To use the module in your Python application:

```python3
import host_replace

host_map = {
    "web.example.com": "www.example.com",
    "boards.example.com": "forums.example.net"
}

replacer = host_replace.HostnameReplacer(host_map, engine="auto", expected_runs=2)

# Input text (str or bytes)
input_text = "Visit us at https://web.example.com or leave a comment at https://boards.example.com."

# Apply replacements
output_text = replacer.apply_replacements(input_text)

# Output: Visit us at https://www.example.com or leave a comment at https://forums.example.net.
print(output_text)
```

## Limitations

- Full pre-encoding case preservation is not supported. Matching is case-insensitive for encoded and unencoded hosts, but replacements preserve case based on the matched representation after encoding, which can lead to cosmetic casing differences in some encoded forms.

- Full case preservation of individual characters is not supported due to its inherent ambiguity. For example, when mapping `WWW.example.com` to `example.org`, it's unclear which if any letters should be capitalized.

- Variations in encoding representation (e.g., "%2F" vs "%2f"; "&#x2f" vs "&#X2f") can lead to inconsistently cased outputs.

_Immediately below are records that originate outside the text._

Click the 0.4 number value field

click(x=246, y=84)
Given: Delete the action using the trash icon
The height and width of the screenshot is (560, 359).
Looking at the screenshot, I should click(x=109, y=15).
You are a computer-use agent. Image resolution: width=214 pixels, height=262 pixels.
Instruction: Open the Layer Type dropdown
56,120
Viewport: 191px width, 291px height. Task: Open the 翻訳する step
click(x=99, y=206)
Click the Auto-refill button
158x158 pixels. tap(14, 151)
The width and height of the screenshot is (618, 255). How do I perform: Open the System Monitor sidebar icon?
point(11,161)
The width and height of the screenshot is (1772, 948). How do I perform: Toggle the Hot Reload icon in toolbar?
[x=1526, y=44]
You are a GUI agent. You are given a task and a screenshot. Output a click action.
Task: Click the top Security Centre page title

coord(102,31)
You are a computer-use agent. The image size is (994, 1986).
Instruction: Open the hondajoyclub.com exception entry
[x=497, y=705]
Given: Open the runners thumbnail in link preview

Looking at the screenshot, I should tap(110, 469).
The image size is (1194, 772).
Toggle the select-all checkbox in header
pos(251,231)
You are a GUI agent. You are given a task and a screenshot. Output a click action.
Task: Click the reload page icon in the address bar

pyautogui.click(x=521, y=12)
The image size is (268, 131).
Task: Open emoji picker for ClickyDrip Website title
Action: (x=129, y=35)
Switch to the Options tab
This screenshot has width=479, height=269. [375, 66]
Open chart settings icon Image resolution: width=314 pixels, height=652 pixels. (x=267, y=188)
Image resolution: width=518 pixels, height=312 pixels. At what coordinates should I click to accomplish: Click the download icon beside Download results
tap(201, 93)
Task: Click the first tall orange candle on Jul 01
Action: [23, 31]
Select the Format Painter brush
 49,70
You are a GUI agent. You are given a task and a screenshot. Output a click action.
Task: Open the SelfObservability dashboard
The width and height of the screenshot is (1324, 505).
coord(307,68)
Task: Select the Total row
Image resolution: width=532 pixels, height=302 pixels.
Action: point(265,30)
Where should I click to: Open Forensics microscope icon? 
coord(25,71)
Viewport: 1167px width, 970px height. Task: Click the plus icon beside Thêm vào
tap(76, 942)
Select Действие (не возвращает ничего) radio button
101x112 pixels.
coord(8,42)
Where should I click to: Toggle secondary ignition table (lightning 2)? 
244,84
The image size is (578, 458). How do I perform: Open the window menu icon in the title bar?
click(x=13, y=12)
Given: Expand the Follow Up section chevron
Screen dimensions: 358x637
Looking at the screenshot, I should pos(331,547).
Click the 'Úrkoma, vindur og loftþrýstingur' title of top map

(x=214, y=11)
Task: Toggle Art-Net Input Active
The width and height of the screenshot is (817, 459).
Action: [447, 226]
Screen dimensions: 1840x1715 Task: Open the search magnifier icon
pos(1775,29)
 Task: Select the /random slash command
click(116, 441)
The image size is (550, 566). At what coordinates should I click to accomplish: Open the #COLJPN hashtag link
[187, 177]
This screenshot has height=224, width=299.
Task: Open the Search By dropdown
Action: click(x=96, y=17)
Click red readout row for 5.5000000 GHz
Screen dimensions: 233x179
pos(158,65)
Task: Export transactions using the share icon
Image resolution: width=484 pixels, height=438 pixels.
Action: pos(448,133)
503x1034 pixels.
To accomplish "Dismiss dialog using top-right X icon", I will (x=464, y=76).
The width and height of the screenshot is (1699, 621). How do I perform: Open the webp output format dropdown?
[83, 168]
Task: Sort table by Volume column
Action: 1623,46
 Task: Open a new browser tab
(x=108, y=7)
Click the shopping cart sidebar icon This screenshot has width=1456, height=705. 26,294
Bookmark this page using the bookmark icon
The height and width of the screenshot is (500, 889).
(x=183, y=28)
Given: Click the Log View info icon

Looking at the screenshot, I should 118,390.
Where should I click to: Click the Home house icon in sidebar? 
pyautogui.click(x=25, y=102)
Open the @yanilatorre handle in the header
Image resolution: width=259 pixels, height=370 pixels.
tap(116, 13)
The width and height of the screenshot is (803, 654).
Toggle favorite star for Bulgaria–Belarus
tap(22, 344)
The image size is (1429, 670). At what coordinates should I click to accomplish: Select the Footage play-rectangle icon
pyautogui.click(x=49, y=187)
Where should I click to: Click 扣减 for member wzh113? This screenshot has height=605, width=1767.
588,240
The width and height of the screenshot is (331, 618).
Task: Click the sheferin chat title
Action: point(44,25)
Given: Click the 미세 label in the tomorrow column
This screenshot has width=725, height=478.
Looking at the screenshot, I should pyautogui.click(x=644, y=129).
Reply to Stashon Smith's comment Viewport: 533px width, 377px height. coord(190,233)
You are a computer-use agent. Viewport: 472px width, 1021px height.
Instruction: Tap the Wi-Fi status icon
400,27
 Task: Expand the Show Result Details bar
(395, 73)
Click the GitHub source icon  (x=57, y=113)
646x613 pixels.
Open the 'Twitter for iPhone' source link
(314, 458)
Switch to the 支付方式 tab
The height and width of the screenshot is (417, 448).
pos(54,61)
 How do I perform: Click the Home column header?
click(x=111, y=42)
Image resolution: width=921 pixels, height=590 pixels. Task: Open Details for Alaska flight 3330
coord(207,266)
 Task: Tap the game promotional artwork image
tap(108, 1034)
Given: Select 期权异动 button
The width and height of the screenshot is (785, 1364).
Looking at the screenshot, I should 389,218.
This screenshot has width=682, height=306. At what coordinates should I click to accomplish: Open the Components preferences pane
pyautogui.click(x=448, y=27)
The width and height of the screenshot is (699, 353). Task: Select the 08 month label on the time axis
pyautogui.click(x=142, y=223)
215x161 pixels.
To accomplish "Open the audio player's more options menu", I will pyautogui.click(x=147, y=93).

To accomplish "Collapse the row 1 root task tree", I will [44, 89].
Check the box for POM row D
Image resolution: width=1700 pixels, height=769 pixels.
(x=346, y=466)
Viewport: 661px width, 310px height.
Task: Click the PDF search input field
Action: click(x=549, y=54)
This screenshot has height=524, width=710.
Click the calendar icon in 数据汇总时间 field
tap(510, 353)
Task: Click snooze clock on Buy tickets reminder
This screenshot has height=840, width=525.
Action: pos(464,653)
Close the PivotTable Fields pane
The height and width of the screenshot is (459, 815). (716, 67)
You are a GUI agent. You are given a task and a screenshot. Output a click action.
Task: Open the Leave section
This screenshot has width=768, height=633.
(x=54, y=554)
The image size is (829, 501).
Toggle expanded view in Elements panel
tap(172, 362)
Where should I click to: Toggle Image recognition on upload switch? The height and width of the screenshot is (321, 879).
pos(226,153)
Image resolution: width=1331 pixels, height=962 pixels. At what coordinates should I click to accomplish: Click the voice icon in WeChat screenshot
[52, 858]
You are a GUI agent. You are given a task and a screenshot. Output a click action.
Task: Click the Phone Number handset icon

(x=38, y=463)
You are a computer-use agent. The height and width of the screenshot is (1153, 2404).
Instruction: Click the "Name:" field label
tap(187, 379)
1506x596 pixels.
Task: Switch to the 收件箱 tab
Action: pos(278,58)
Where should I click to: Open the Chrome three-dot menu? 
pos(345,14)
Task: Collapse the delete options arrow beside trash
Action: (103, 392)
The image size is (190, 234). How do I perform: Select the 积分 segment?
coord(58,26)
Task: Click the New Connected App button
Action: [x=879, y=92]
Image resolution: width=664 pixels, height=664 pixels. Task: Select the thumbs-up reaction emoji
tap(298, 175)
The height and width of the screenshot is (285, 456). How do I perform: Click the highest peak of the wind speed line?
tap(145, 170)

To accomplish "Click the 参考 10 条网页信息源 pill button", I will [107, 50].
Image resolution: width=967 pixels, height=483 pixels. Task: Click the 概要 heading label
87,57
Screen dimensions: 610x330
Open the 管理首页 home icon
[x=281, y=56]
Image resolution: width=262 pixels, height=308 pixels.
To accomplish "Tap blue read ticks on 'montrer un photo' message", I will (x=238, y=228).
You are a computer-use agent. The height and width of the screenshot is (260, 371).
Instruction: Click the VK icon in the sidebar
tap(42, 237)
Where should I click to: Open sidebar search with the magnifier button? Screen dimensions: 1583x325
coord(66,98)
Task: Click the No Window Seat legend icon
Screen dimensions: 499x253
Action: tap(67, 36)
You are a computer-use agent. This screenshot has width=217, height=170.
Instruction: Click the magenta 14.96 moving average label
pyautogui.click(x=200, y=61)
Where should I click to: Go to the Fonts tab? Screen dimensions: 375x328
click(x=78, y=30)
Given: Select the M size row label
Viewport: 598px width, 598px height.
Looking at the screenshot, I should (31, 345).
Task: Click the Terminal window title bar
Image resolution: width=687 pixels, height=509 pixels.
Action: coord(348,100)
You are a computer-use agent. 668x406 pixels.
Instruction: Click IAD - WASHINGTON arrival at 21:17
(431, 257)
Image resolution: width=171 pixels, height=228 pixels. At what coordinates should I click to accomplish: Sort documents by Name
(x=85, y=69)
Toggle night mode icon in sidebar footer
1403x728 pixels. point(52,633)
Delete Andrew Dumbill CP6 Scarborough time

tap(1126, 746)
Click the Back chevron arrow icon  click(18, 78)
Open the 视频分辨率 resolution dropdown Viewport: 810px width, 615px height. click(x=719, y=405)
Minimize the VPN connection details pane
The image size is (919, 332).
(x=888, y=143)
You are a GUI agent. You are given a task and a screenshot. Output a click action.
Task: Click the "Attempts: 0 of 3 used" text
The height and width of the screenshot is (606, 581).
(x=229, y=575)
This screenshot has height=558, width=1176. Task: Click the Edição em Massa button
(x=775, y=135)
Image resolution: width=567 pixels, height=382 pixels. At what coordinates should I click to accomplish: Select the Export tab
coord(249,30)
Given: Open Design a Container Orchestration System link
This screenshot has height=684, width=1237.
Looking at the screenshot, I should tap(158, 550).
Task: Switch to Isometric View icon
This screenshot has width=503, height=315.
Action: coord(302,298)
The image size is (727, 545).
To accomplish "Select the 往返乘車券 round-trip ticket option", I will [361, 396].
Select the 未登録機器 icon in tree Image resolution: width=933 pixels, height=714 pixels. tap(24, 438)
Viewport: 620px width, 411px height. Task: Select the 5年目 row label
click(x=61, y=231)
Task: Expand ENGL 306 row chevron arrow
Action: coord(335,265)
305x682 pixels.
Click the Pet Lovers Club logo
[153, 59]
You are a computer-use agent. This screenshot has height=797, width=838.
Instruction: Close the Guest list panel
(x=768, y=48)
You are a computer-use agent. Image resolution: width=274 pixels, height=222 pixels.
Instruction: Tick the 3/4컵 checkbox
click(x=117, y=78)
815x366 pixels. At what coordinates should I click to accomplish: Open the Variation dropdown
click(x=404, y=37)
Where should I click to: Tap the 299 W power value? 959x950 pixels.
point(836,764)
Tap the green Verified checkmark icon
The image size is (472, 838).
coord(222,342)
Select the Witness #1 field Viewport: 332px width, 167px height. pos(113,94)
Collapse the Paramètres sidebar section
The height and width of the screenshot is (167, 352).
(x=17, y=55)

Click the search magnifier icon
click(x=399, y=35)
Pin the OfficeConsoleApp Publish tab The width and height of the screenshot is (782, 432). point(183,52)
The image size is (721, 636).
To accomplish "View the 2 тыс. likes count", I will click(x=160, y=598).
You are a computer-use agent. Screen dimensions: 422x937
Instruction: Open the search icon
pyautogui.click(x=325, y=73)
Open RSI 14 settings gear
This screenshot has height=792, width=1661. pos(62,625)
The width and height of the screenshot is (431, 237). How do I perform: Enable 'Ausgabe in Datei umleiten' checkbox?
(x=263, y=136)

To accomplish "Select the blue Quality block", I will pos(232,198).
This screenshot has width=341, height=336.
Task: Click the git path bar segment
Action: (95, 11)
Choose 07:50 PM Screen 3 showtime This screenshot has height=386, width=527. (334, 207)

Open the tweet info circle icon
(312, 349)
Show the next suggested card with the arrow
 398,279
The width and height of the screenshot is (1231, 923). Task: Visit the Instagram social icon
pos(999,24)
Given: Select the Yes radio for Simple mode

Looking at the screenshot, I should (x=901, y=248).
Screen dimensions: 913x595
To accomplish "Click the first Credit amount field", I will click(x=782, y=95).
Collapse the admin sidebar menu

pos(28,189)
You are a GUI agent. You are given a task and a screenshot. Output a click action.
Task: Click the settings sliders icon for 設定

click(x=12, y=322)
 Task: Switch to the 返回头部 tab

- Does not process binary data beyond exact byte sequence matching. Encodings like base64 are not supported.

- Hostnames starting with hex codes can be ambiguous when preceded by %. For instance, `%00example.com` could be interpreted as `example.com` or `00example.com`.

- Support for Internationalized Domain Names (IDNs) has not been thoroughly tested.